■ Problem details: Reproduce the entries exactly. Omit none of them.

Saved data entries:
^^^^^^^^

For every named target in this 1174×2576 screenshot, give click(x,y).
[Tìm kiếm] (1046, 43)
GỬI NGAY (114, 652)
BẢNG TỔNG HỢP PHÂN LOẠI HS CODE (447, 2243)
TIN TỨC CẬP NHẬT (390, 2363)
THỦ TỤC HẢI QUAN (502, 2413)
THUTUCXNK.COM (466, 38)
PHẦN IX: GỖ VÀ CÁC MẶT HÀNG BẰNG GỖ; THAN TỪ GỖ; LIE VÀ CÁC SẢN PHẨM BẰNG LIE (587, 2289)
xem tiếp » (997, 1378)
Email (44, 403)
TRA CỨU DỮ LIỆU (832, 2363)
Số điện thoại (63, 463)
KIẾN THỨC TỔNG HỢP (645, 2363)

^^^^^^^^

■ Answer to this exercise:
For every named target in this 1174×2576 screenshot, give click(x,y).
[Tìm kiếm] (1046, 43)
GỬI NGAY (114, 652)
BẢNG TỔNG HỢP PHÂN LOẠI HS CODE (447, 2243)
TIN TỨC CẬP NHẬT (390, 2363)
THỦ TỤC HẢI QUAN (502, 2413)
THUTUCXNK.COM (466, 38)
PHẦN IX: GỖ VÀ CÁC MẶT HÀNG BẰNG GỖ; THAN TỪ GỖ; LIE VÀ CÁC SẢN PHẨM BẰNG LIE (587, 2289)
xem tiếp » (997, 1378)
Email (44, 403)
TRA CỨU DỮ LIỆU (832, 2363)
Số điện thoại (63, 463)
KIẾN THỨC TỔNG HỢP (645, 2363)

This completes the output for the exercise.